— Вы не угадали, — сказала я его соседке. — Мой муж родился на Среднем Западе.
— Бедняга, — вздохнула она и с лицемерным сочувствием положила руку Бреннбару на плечо.
— Средний Запад — отвратительная дыра, — донеслось с дальнего конца стола.
Мой обидчик (он цеплялся за рукав официанта с таким серьезным видом, словно это был миноискатель) усмехнулся.
— Ну вот и меньшинство!
За столом опять засмеялись, а я увидела еще один сигнал ослабевающего самоконтроля моего мужа. Его лицо одеревенело в улыбке. Бреннбар влил в себя третью порцию коньяка и тут же налил четвертую. Я забыла, что он заказал целую бутылку.
К этому времени я успела так наесться, что не могла даже смотреть на еду. И тем не менее я сказала:
— Я бы не прочь отведать десерта. Кто-нибудь меня поддержит?
Мой муж опрокинул четвертую порцию коньяка и с фантастичной решимостью налил пятую.
Официант вспомнил о своих обязанностях и отправился за меню. А мужчина, считавший официанта своим этническим собратом, довольно нагло посмотрел Бреннбару в глаза и сказал елейно-снисходительным тоном:
— Я всего лишь хотел подчеркнуть, что религиозная дискриминация — по крайней мере, в исторической перспективе — является всепроникающей и более скрытной, чем нынешние формы дискриминации. А мы громко вопим о расизме, сексизме и…
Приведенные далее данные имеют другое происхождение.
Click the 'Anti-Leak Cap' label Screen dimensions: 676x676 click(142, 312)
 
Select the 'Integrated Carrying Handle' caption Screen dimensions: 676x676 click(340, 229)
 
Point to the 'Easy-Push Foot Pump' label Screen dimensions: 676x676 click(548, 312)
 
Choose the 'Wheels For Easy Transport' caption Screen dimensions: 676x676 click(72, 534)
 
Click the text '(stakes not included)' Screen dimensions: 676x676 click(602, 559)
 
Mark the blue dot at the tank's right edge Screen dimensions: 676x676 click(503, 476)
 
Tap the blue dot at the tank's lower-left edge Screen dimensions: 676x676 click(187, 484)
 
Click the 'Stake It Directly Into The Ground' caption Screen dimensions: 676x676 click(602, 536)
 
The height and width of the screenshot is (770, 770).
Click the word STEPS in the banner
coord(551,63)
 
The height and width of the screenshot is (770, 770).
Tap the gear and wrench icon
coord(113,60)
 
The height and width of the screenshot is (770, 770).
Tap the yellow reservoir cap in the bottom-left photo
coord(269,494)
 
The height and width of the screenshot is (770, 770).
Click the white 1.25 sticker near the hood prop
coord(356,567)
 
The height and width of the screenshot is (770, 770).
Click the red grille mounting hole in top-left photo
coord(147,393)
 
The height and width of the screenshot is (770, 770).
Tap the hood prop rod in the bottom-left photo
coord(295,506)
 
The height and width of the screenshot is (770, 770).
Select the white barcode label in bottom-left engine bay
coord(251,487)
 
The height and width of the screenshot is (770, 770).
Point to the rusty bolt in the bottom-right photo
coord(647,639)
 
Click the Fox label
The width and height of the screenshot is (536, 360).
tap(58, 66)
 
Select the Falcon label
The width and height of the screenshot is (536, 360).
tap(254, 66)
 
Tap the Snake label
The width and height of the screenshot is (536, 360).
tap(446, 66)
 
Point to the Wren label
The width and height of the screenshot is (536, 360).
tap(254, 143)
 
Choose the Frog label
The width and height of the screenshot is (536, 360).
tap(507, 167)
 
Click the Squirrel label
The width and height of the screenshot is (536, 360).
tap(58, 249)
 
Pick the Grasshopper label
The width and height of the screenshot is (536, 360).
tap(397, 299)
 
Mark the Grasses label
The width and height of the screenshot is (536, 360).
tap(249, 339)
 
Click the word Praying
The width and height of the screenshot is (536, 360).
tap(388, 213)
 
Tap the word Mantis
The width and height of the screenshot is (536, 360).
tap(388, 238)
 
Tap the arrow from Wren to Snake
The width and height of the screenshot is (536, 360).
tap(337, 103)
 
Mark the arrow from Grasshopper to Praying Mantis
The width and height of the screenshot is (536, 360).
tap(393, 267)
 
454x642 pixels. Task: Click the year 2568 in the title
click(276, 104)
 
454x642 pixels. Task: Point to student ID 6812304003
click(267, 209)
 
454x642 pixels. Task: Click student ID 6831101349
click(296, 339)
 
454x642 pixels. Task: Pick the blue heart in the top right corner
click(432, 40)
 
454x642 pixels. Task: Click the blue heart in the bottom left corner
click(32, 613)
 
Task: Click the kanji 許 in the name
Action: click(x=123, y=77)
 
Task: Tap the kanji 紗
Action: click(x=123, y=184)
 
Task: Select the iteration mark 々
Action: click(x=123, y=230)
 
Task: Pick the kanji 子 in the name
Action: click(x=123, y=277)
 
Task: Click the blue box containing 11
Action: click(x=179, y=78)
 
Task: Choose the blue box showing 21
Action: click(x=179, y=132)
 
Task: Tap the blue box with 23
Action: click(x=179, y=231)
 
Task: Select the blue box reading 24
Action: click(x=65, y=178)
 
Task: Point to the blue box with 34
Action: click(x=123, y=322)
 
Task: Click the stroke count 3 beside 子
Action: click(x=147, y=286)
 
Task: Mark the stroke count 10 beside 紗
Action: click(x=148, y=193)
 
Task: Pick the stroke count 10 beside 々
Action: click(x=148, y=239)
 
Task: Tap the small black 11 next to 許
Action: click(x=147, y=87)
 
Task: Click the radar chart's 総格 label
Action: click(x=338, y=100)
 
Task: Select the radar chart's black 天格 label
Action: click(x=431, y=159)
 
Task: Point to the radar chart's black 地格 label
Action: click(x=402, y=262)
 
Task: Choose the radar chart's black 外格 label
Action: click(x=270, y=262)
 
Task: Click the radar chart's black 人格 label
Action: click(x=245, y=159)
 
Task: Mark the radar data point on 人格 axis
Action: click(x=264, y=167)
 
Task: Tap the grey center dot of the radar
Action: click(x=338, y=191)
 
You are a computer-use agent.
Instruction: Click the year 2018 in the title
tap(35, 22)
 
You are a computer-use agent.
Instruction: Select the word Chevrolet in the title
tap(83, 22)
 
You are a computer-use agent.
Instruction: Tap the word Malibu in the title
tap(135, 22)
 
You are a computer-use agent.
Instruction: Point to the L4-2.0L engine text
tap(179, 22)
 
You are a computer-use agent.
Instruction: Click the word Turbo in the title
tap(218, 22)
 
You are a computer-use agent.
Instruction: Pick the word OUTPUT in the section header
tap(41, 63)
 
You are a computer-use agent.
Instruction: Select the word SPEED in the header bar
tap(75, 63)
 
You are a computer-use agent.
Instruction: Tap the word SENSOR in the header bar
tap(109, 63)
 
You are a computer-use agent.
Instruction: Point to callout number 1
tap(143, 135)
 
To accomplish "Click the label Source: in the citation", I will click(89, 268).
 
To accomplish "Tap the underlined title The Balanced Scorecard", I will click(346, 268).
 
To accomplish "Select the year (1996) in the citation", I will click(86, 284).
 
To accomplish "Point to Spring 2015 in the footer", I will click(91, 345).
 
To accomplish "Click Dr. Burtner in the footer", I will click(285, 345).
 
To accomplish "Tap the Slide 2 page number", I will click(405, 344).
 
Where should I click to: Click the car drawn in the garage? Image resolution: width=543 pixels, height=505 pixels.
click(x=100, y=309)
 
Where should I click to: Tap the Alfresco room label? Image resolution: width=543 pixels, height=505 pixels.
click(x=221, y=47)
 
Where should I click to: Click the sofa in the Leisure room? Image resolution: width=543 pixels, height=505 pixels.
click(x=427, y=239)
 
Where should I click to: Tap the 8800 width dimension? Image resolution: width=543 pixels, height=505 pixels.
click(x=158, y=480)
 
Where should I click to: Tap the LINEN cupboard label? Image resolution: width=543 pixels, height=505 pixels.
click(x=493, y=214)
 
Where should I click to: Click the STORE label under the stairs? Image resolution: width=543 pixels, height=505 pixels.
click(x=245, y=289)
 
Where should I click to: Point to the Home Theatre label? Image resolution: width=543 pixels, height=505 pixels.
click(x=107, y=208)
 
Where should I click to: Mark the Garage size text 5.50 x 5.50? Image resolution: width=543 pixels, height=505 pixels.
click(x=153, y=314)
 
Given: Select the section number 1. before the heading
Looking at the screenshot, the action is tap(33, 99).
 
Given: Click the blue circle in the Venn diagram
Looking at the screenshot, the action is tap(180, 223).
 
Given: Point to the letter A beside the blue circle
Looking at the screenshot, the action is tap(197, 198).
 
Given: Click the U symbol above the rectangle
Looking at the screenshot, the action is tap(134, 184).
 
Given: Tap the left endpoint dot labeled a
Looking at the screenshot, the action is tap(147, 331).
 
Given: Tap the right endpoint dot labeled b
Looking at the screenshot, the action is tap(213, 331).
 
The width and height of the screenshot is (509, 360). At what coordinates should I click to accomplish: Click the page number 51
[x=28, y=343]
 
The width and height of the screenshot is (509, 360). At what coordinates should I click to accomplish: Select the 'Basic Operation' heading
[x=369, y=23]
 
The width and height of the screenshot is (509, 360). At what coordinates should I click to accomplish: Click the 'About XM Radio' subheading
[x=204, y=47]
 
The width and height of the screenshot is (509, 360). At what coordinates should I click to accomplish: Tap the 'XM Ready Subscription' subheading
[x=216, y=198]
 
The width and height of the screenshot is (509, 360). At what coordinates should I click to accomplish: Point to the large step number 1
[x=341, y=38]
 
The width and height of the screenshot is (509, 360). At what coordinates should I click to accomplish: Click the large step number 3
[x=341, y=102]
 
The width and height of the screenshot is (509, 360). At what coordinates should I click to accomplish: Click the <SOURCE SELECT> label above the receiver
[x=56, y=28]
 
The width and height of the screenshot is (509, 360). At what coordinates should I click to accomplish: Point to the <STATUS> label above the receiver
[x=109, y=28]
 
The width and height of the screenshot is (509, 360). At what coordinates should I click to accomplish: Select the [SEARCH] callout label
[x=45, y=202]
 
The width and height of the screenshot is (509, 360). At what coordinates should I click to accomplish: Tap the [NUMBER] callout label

Бреннбар рыгнул. Этот резкий звук был похож… я почему-то всегда представляю медный шар, который открутили со спинки старинной кровати и бросили в посудный шкаф. Я хорошо знала и эту фазу состояния Бреннбара. Нет, десерт уже не спасет положения. Теперь им придется выслушать весь поток словоизлияний моего мужа.
— Первая форма дискриминации, — начал Бреннбар, — с которой я столкнулся, пока рос, настолько тонка и всепроникающа, что до сих пор не появилось ни одной группы, способной протестовать. Ни один политик не осмелился упомянуть о ней, и в суд не подан ни один иск о нарушении свободы личности. Ни в большом, ни в маленьком городе вы не найдете даже подходящего гетто, где бы эти несчастные смогли поддерживать друг друга. Дискриминация против них по-настоящему тотальна, что вынуждает их на дискриминацию собратьев по несчастью. Они стыдятся быть такими, какие есть; стыдятся, когда одни; и уж, конечно, еще сильнее стыдятся, если их увидят вместе.
— Послушайте, — вклинилась соседка Бреннбара. — Если вы говорите о гомосексуализме, то к нему уже давно так не относятся.
— Я говорю о… прыщах, — возразил Бреннбар. — Об угревой сыпи, — добавил он, обводя собравшихся многозначительным колючим взглядом. — Да-да, о прыщах.
Те, кто осмелился выдержать взгляд моего мужа, опасливо смотрели на его лицо с многочисленными следами прыщей. Выражение их собственных лиц было таким, словно они вдруг заглянули в палату какой-нибудь иностранной больницы, где лежат жертвы катастроф. На фоне увиденного и услышанного едва ли кто-то заметил, что мы заказываем десерт уже
— Вы все знаете прыщавых, — продолжал обличительную речь Бреннбар. — И вас всегда коробило от их прыщей. Что, угадал?
Собравшиеся прятали глаза, но все эти ямки и рубцы на лице Бреннбара врезались им в память. Зрелище было тяжелым. Казалось, это следы камней, которые швыряла в него разъяренная толпа. Боже, сейчас он был просто великолепен.
Вернувшийся официант с пачкой меню в руках застыл на некотором расстоянии от стола, словно боялся, что наше молчание поглотит его листки.
— Думаете, мне было легко пойти в аптеку? — спросил Бреннбар. — Все баночки и коробочки в отделе косметики напоминали о цели твоего прихода. Фармацевт улыбалась тебе и громко спрашивала: «Чем вам помочь?» Как будто она не видела! Даже собственные родители тебя стыдились. Твои наволочки почему-то всегда стирались отдельно, будто их «забывали» добавить к общему белью. За завтраком мать могла спросить: «Дорогой, разве ты не помнишь, что твоя мочалка для лица —
Бреннбар окутался новым облаком дыма. Все молчали.